_EXERCISE GOAL:_ State only how many lines of the items below contain the string "navigation".

_Records from a collection:_
## BEGIN

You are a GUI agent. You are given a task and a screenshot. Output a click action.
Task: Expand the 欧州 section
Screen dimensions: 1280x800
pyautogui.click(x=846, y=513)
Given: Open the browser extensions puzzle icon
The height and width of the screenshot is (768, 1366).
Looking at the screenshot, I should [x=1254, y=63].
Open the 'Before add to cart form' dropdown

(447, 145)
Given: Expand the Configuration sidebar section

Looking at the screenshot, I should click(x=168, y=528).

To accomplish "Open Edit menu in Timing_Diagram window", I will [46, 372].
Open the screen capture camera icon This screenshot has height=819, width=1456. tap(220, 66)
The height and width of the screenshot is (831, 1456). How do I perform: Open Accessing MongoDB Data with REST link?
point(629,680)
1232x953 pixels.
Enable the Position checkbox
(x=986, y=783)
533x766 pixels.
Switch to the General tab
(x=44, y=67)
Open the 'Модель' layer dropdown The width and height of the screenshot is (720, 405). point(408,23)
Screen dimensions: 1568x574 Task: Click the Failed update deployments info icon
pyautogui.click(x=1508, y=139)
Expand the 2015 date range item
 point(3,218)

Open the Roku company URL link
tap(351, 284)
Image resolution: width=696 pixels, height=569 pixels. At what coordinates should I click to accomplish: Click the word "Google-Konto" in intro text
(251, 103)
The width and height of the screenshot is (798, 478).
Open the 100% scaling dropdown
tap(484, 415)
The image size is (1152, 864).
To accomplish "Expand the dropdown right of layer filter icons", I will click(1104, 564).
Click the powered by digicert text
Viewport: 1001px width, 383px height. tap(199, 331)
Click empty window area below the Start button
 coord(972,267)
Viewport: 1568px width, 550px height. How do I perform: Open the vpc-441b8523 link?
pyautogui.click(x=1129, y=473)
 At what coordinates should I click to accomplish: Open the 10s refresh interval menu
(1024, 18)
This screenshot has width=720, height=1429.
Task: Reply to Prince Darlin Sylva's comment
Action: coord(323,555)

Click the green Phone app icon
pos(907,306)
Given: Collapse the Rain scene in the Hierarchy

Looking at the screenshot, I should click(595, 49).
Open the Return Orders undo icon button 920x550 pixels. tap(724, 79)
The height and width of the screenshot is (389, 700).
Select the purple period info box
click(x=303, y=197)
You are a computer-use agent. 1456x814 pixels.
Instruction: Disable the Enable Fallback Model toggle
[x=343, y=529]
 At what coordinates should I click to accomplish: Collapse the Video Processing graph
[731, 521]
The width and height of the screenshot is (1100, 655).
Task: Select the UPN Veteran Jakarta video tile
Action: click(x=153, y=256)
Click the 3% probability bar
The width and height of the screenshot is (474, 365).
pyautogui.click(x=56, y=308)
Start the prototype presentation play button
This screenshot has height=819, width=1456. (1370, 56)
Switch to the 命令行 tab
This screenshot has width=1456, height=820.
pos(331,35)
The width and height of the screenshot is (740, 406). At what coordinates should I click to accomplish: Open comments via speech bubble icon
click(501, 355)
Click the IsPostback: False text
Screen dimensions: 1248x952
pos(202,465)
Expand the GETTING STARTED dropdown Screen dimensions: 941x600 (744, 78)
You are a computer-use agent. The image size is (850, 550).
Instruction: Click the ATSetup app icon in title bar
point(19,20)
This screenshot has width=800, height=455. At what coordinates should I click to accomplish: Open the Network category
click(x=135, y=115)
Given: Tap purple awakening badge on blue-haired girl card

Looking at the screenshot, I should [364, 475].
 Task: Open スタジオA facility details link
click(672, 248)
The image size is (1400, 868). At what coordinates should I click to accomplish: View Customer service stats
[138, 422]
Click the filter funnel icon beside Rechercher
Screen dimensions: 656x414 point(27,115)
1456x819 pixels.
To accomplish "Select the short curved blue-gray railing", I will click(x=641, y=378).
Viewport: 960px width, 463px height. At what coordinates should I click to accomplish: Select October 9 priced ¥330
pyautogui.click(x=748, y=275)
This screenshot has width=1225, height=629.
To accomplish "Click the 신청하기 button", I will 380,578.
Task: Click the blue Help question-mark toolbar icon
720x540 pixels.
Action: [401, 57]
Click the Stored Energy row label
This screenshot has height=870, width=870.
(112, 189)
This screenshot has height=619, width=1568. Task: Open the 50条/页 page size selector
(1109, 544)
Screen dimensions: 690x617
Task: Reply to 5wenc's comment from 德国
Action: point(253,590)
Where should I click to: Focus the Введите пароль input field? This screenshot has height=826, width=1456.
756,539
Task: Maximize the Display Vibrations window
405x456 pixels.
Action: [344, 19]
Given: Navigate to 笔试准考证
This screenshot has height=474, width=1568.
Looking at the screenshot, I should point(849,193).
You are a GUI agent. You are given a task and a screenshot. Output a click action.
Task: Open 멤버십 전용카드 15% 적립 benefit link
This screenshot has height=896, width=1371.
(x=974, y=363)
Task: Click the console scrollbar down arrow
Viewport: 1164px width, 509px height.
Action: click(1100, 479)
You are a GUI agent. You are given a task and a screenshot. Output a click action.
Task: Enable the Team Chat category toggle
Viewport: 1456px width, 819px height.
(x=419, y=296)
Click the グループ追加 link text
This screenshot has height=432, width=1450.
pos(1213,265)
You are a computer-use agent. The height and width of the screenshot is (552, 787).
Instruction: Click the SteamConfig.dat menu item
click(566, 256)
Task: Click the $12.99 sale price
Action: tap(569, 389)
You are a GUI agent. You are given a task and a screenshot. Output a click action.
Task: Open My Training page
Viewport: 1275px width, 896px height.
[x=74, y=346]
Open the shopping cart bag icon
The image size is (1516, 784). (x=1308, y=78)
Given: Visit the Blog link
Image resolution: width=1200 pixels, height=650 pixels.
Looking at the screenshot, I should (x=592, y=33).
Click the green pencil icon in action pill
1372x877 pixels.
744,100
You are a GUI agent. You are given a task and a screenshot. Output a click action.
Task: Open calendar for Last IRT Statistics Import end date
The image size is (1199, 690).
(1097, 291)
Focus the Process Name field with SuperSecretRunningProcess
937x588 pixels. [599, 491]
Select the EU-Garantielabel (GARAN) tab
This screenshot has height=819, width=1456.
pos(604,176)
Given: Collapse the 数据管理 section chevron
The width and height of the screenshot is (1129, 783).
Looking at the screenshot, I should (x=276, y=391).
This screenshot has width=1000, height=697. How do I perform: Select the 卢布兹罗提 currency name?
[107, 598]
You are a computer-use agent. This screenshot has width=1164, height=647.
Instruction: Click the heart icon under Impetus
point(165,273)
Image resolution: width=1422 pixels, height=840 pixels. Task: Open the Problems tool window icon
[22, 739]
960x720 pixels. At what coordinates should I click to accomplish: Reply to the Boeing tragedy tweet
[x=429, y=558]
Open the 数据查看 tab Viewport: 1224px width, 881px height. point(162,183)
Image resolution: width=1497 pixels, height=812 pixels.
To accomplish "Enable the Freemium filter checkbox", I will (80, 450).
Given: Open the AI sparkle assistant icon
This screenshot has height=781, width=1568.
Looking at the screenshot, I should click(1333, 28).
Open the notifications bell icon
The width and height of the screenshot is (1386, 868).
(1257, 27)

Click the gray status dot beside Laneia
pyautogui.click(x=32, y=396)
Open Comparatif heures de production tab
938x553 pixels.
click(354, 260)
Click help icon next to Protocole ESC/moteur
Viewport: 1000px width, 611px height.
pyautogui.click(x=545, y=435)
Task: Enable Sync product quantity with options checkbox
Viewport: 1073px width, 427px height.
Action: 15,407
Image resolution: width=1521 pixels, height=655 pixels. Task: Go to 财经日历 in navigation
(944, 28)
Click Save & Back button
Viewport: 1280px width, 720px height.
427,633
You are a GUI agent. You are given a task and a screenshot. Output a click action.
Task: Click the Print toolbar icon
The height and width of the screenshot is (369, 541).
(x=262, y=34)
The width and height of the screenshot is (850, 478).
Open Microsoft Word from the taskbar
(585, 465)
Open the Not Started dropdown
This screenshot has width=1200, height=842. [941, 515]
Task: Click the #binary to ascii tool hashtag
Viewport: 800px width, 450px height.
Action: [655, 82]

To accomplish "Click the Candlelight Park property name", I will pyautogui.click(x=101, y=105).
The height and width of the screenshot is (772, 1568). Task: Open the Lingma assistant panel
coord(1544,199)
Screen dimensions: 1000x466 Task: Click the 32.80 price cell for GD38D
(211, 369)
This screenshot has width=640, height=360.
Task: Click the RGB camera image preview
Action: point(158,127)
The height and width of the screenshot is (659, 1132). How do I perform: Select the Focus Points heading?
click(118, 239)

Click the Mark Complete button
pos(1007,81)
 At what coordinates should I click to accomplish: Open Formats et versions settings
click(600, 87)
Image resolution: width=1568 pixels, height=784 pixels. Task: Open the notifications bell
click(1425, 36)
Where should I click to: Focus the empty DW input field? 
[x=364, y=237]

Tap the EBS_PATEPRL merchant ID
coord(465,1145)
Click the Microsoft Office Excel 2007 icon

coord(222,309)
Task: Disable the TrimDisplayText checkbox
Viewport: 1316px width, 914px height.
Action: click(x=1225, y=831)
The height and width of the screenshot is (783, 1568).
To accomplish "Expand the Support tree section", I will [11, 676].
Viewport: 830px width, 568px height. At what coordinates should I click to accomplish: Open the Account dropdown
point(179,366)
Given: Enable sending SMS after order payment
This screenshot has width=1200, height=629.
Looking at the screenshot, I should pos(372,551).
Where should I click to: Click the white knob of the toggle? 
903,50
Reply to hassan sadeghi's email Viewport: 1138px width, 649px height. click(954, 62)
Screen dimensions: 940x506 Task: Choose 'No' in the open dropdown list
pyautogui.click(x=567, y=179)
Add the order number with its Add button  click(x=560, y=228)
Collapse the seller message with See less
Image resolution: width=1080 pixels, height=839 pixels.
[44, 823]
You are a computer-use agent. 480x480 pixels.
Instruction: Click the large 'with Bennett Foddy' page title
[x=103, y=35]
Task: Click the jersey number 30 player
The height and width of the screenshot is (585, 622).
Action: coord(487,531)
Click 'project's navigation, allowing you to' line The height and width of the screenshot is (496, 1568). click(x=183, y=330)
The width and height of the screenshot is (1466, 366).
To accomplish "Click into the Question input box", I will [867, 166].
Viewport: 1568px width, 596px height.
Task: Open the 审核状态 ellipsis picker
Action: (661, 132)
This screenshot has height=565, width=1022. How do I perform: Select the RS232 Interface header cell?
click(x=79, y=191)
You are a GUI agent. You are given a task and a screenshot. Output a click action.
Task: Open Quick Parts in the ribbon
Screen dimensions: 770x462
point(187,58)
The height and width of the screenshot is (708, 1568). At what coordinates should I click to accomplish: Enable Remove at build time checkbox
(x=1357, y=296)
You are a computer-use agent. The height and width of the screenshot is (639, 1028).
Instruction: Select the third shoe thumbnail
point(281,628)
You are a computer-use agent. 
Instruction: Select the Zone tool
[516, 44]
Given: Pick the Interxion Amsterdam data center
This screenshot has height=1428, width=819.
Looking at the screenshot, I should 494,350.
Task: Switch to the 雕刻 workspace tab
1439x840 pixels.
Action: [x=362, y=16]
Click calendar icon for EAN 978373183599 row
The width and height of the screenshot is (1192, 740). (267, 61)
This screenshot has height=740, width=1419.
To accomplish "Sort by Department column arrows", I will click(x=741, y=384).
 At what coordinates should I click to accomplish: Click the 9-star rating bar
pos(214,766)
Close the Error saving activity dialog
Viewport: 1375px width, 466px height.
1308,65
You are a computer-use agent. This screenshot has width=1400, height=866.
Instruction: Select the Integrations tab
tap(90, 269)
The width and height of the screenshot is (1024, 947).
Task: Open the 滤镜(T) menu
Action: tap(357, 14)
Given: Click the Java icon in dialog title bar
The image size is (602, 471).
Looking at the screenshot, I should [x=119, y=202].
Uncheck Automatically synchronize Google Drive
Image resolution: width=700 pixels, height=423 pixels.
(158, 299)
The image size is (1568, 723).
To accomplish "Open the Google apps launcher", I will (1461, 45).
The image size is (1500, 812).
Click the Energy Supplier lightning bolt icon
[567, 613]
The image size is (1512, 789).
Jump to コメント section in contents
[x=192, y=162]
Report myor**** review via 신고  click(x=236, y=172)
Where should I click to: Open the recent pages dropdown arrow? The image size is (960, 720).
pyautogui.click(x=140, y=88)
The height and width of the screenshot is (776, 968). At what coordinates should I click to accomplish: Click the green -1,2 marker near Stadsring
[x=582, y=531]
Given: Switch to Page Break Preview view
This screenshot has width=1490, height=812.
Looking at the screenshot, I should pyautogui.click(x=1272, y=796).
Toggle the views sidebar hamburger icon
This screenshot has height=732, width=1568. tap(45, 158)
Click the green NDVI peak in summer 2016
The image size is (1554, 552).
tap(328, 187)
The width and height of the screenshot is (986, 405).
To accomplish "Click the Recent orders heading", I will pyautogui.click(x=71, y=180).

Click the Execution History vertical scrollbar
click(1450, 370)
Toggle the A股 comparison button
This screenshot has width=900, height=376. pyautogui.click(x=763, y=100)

## END

_RESULT:_ 2